We set out to address this challenge by adopting CloudQuery, a framework that lets teams extract and normalize cloud, SaaS, and infrastructure data into relational tables. By consolidating this data, we built a continuously updated inventory that provides a shared view of our cloud environment. This inventory has become a foundation for reliability engineering, incident response, governance, and product decision-making.
In this talk, we will share how we used CloudQuery to unify asset and configuration data, the architectural and operational decisions we made along the way, and how this visibility now empowers not only SRE but teams across the company. Topics include:
- Why we chose CloudQuery and how we integrated it into our infrastructure
- Building custom plugins to extend coverage and extract the data we care about most
- How this system supports reliability workflows: incident response, on-call investigations, and capacity reviews
- How shared visibility strengthened collaboration between SRE, Product, and GRC teams
This talk is aimed at SREs, platform engineers, and operations teams who want to improve reliability through better visibility and shared data. Attendees will come away with practical lessons on building an internal asset inventory, extending tooling to fit their environment, and using that data to inform technical and organizational decisions.
Session Outline
- Introduction and Motivation (5 minutes)
- The visibility problem: fragmented data across clouds and services
- Why asset and configuration data matter for reliability
- The goals that led us to build a unified inventory
- Selecting and Integrating CloudQuery (7 minutes)
- Why we chose CloudQuery as the foundation
- How it runs within our infrastructure and existing pipelines
- Extending functionality with custom plugins for internal systems
- Using the Inventory for Reliability (8 minutes)
- How we query the inventory to support drift detection, dependency analysis, and change tracking
- Connecting inventory data to reliability metrics and operational reviews
- Operationalizing the System (8 minutes)

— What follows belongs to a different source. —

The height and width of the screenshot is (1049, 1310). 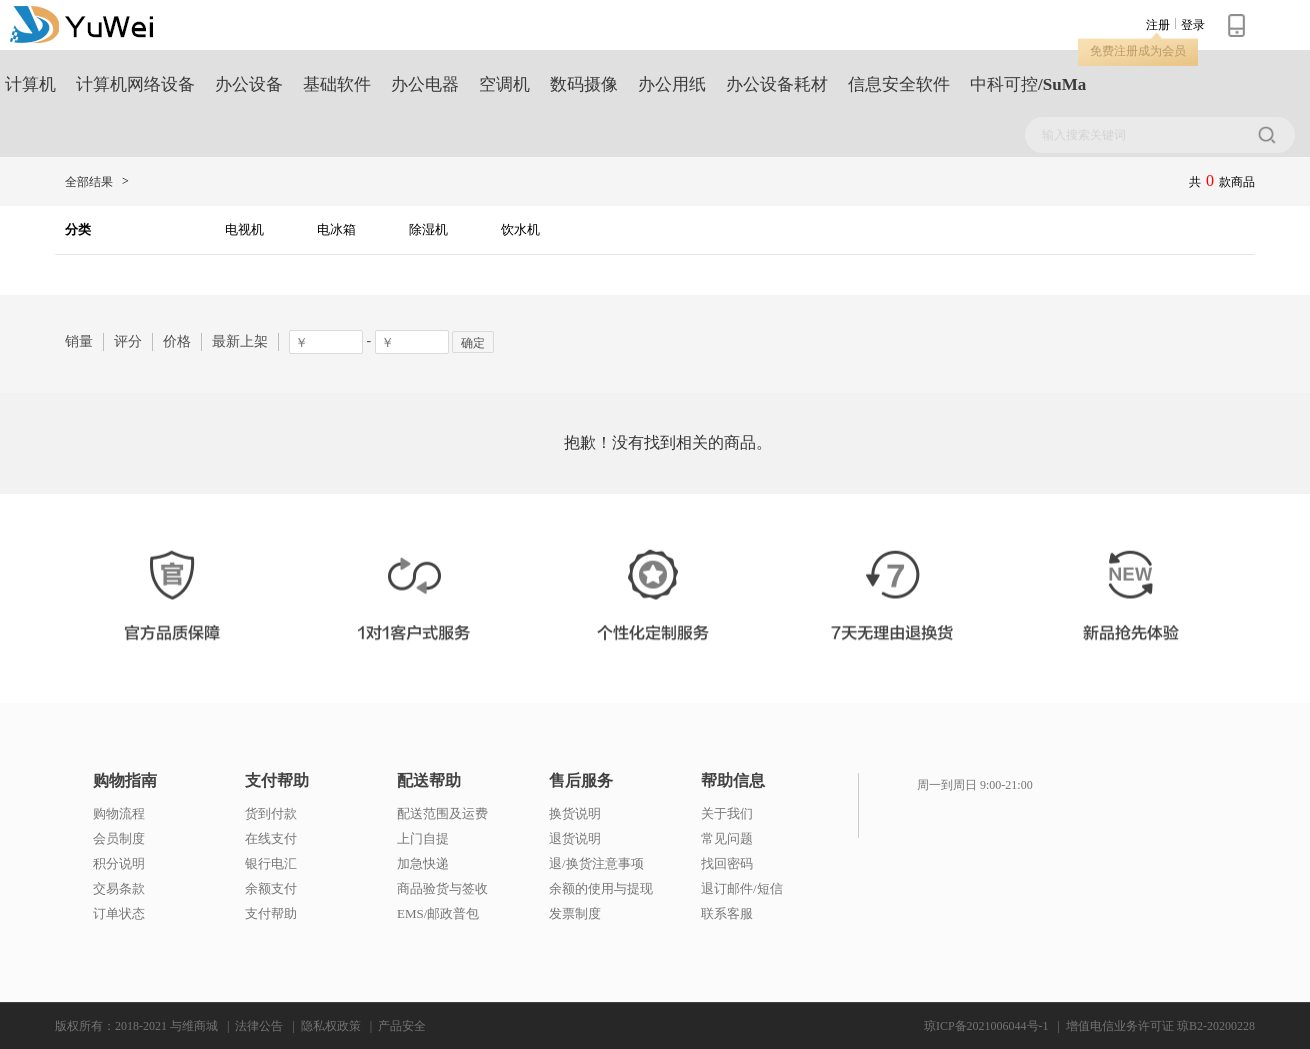 What do you see at coordinates (119, 913) in the screenshot?
I see `订单状态` at bounding box center [119, 913].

- Managing rate limits, scheduling, and data freshness
- Integrations with monitoring, alerting, and incident response workflows
- Impact and Lessons Learned (7 minutes)
- How this data transformed our reliability practices
- How Product and GRC teams now use the same data to inform their work
- Key lessons and what we would do differently next time
- Q&A (10 minutes)
Audience Take-Aways
- A practical approach to building a unified cloud inventory using extensible data collection tooling.
- Lessons learned from running and scaling an asset inventory pipeline in production.
- How integrating this data into incident response and review processes improves reliability outcomes.
- How shared visibility across SRE, Product, and GRC teams enables faster decisions and stronger operational alignment.